Постановка задачи: Выведите без изменений часть фрагмента о стихах Мартынова: начните с места, где стоят слова «Не своя у каждого, а», и остановитесь после слов «было — распрямиться.».

Красный век. Эпоха и ее поэты. В 2 книгах — страница 77 из 160

Это поэтическое светило взошло уже на моей читательской памяти: мы подхватывали мартыновские строчки, они звучали набатом в унисон Первой Оттепели, в тепле которой отогревалось, разогревалось, перегревалось мое конфирмованные Двадцатым съездом поколение — последние советские идеалисты.

Мы читали:

«Вода благоволила литься! Она блистала столь чиста, что — ни напиться, ни умыться. И это было неспроста. Ей не хватало ивы, тала и горечи цветущих лоз. Ей водорослей не хватало и рыбы, жирной от стрекоз. Ей не хватало быть волнистой, ей не хватало течь везде. Ей жизни не хватало — чистой, дистиллированной воде!»

О, как не хватало жизни процеженному сквозь идеологические фильтры, дистиллированеному соцреализму! И горечи ему не хватало. И права искусству течь везде, где еще стояли сдерживающие плотины.

Мы читали:

«И вскользь мне бросила змея: — У каждого судьба своя! — Но я-то знал, что так нельзя — жить, извиваясь и скользя».

Не своя у каждого, а общая брезжила судьба. Мы подхватывали строки, осознавая себя: мы презирали извивающихся, ускользающих карьеристов и смиряющихся приспособленцев.

Мы читали:

«Из смиренья не пишутся стихотворенья, и нельзя их писать ни на чье усмотренье. Говорят, что их можно писать из презренья. Нет! Диктует их только прозренье».

Мы всматривались в будущее, очищенное от скверны «культа личности», не мудрствуя лукаво над тем, что это такое. Главное было — распрямиться.

Исходные строки:
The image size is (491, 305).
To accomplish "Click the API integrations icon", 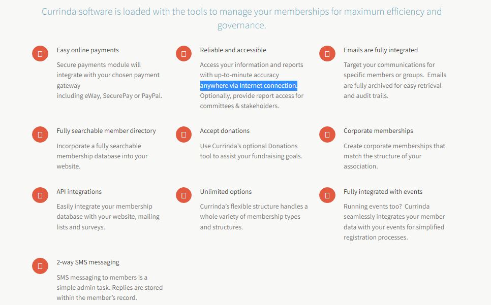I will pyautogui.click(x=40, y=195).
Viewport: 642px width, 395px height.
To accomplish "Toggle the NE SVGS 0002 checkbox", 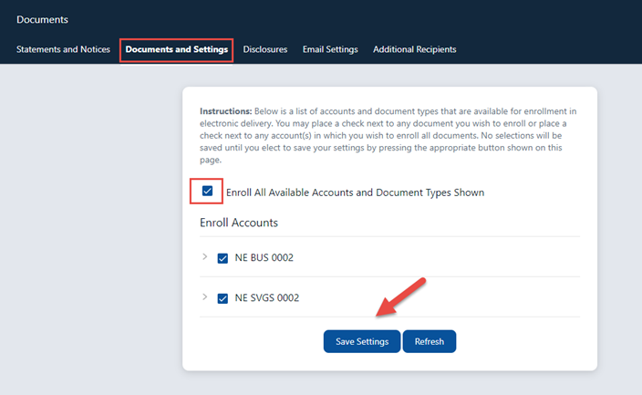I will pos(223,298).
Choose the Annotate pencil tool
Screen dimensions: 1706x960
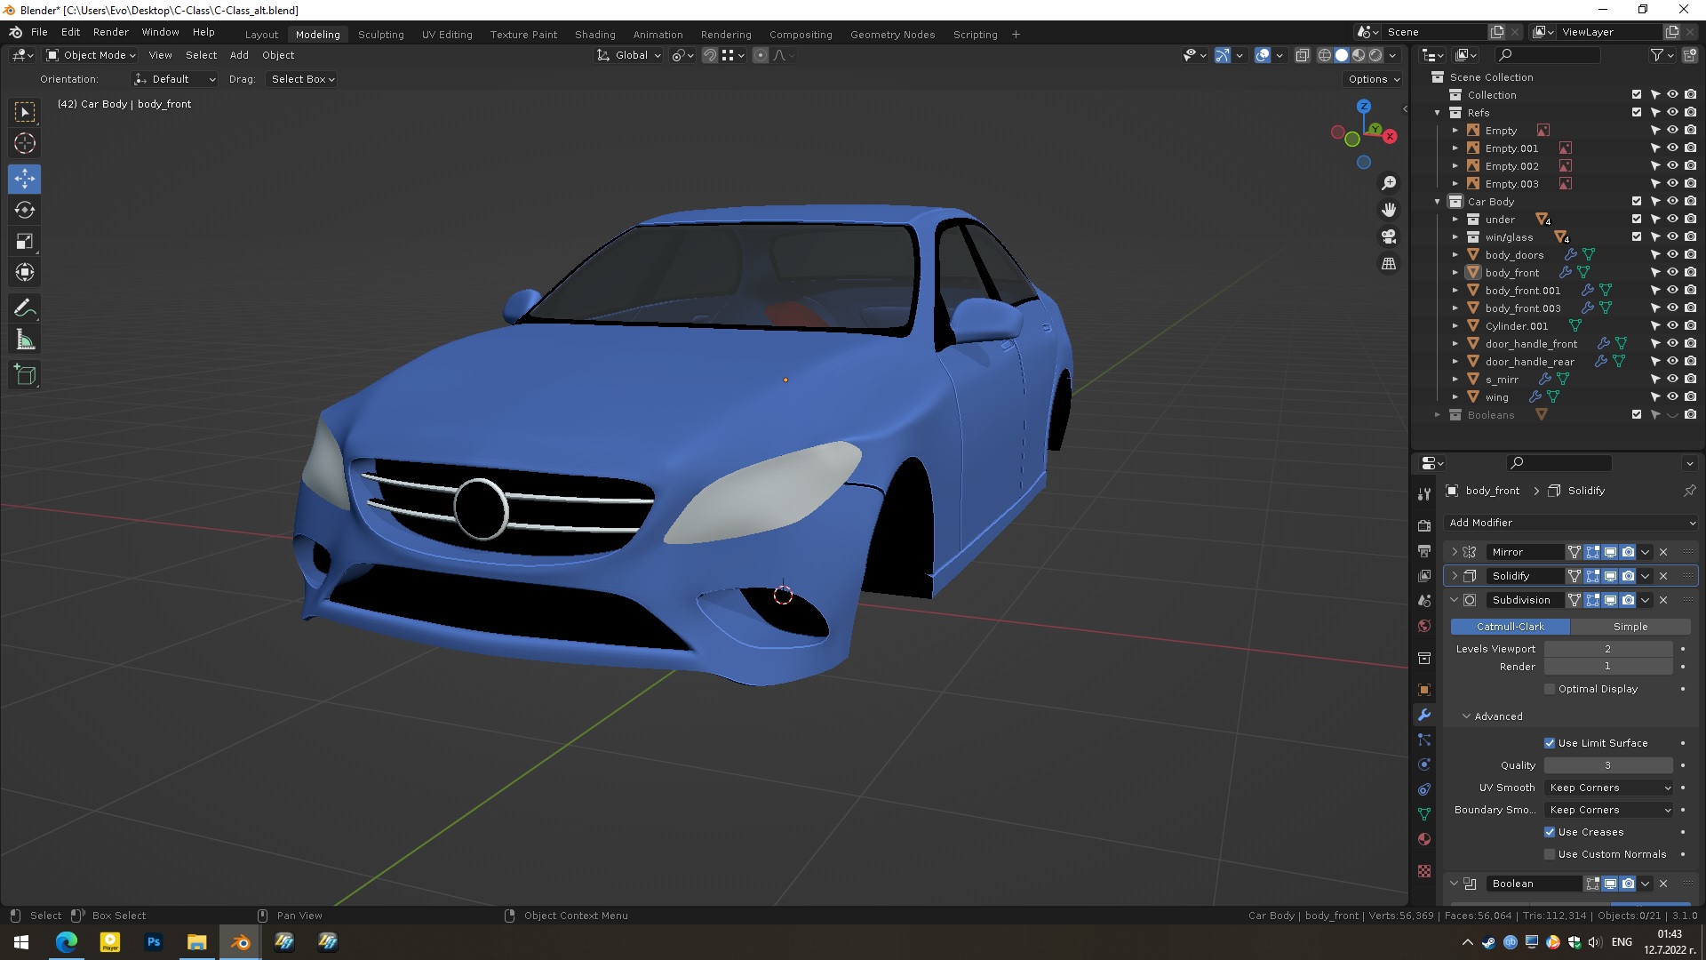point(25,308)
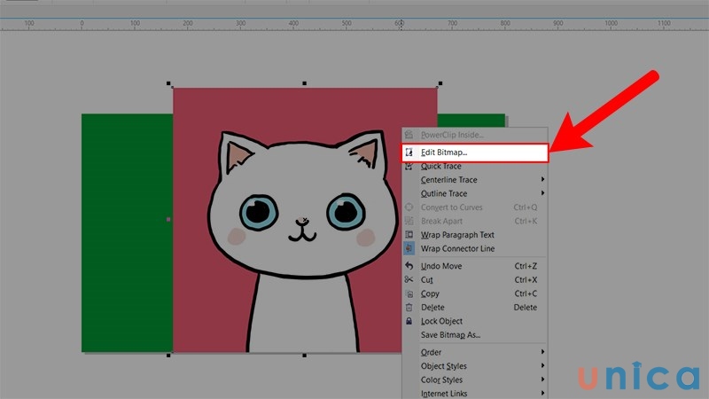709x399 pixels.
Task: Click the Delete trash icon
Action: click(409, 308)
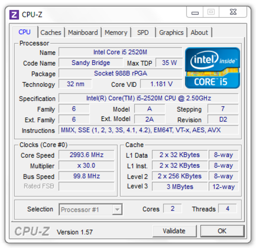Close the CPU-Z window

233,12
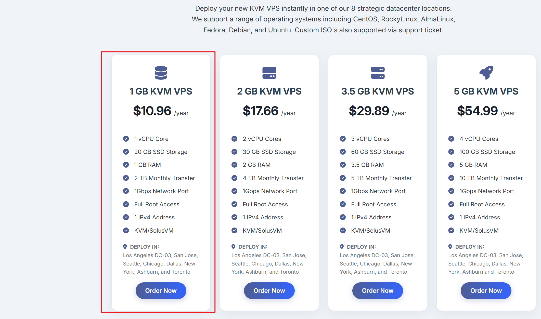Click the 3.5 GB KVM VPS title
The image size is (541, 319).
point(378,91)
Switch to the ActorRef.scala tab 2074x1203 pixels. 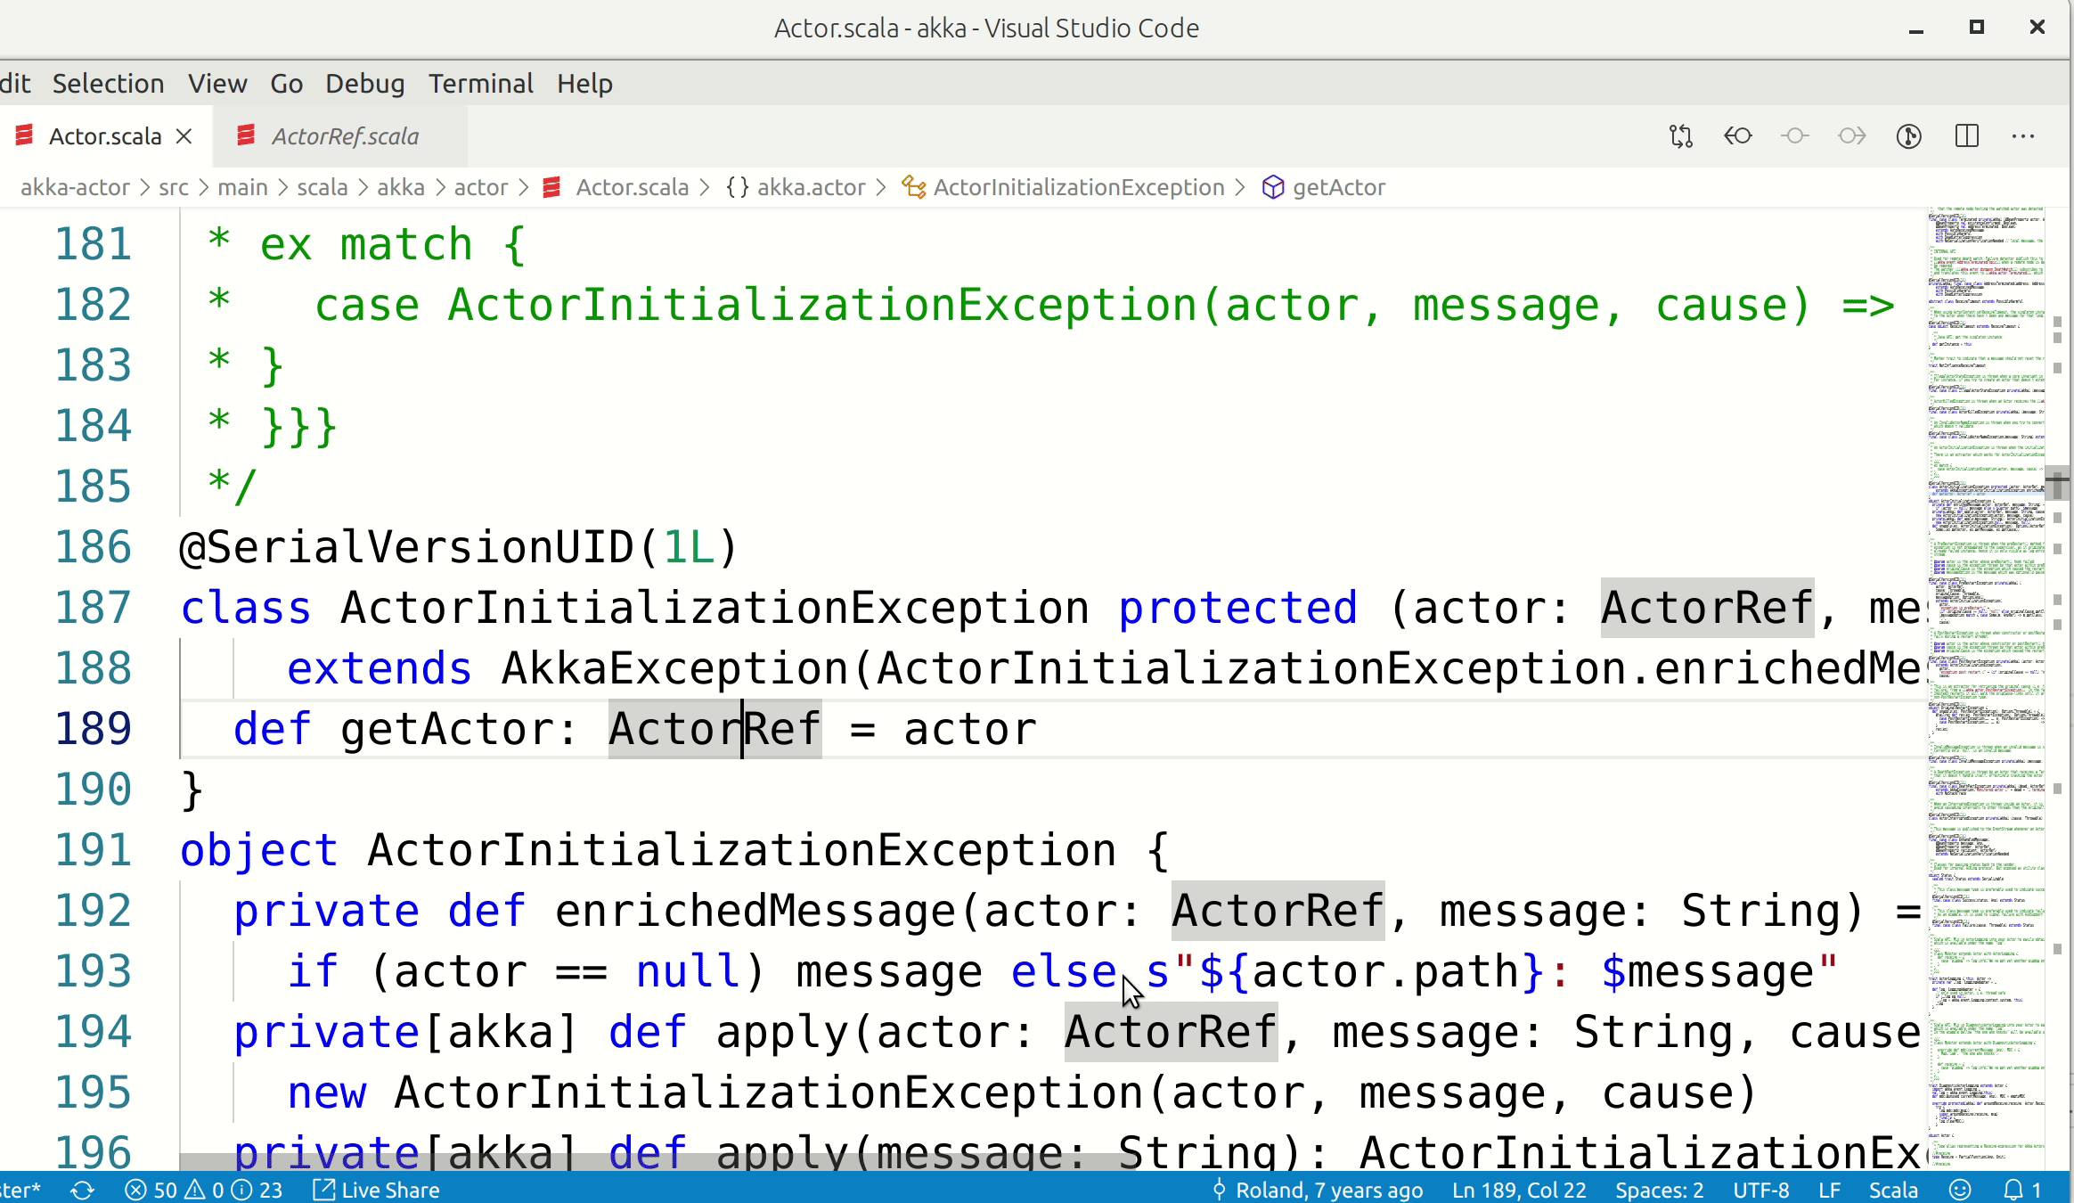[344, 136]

Письменный ответ:
Не своя у каждого, а общая брезжила судьба. Мы подхватывали строки, осознавая себя: мы презирали извивающихся, ускользающих карьеристов и смиряющихся приспособленцев.

Мы читали:

«Из смиренья не пишутся стихотворенья, и нельзя их писать ни на чье усмотренье. Говорят, что их можно писать из презренья. Нет! Диктует их только прозренье».

Мы всматривались в будущее, очищенное от скверны «культа личности», не мудрствуя лукаво над тем, что это такое. Главное было — распрямиться.